Bagi santri Pesantren Media, berlomba dalam sebuah event adalah bagian dari tantangan. Mereka ingin mengaplikasikan ilmu yang sudah didapat, khususnya perlombaan di bidang teknik media—lebih spesifik lagi—dalam short movie alias film pendek. Suasana kompetisi menjadikan para santri bergairah dalam berkarya. Itu hal biasa memang. Seusia mereka membutuhkan ‘lawan tanding’.
Persoalannya, cara pandang sekolah atau pesantren lain terhadap santri Pesantren Media yang membuat dilema. Jika menang dalam lomba short movie, dianggap wajar karena keterampilan untuk membuat film (penulisan skenario, fotografi, videografi, editing audio-visual) memang mapel yang masuk kurikulum teknik media. Itu ‘makanan’ sehari-hari santri Pesantren Media. Jika kalah, malah dipertanyakan: “dipelajari sehari-hari kok bisa kalah, sih?” Ya, begitulah.

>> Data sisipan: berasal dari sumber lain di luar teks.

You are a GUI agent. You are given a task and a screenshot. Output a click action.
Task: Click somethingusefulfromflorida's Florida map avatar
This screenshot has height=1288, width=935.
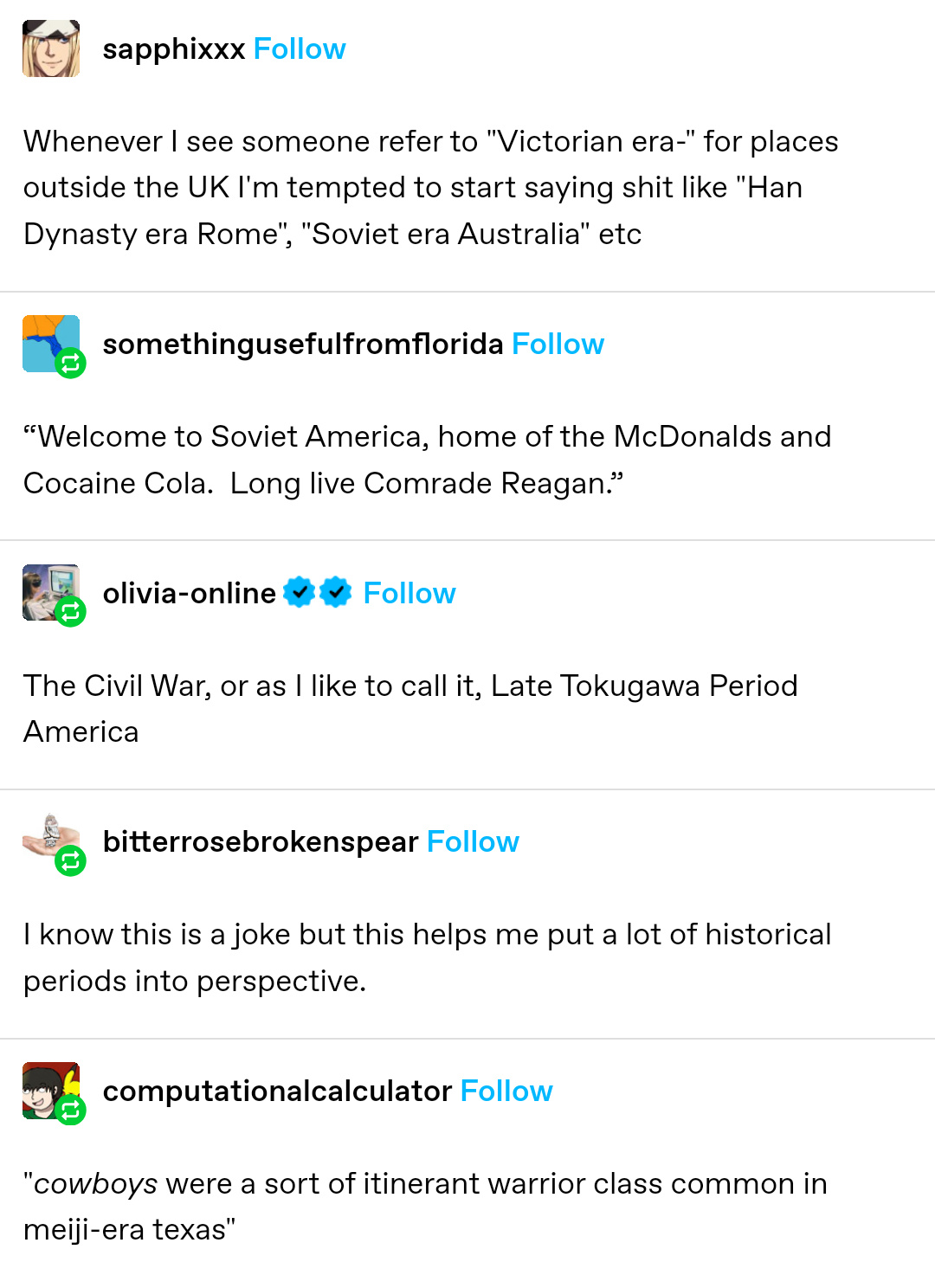(46, 338)
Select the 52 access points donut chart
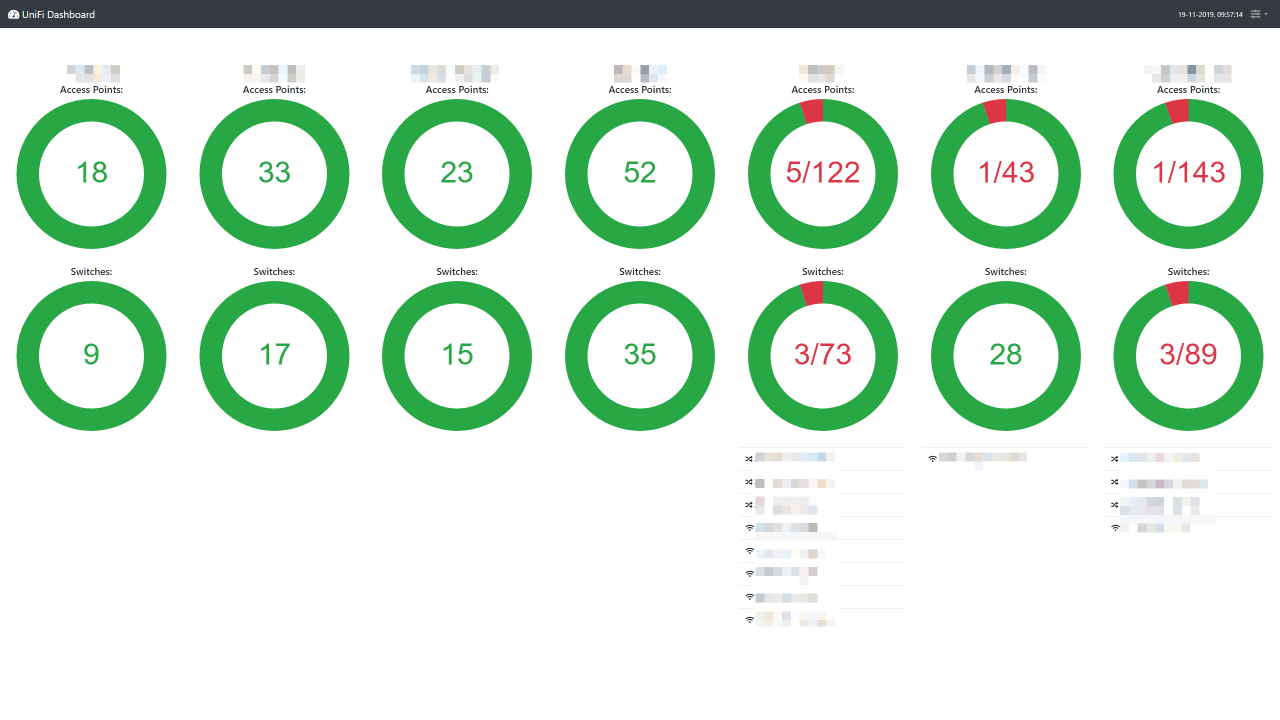The height and width of the screenshot is (720, 1280). [x=640, y=173]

Maka, biasanya kami para guru memotivasi para santri agar fokus berkarya untuk berdakwah melalui media. Perlombaan hanya sebagai sarana untuk menguji mental bersaing dan sarana untuk promosi kemampuan diri dan semacam ‘open house’ pondok. Tak lebih. Kami mendukung penuh para santri dalam berlomba agar karya yang dibuat dikerjakan dengan semaksimal mereka bisa. Menang alhamdulillah, kalah juga alhamdulillah. Keduanya pasti yang terbaik. Ada hikmah di dalamnya. Menang dan kalah hanya konsekuensi dalam berlomba.
Kemenangan menjadi energi untuk terus berkarya. Pun demikian dengan kekalahan, tetap menjadi energi untuk evaluasi agar ke depan bisa menghasilkan karya terbaik. Keduanya memiliki hikmahnya masing-masing. Selain itu, karena perlombaan tak setiap bulan (apalagi setiap pekan), maka jangan menjadi tolok ukur utama dalam berkarya. Tetaplah berkarya dengan niat berdakwah, sebab itu bisa kapan saja. Bisa tiap hari, malah. Semangat!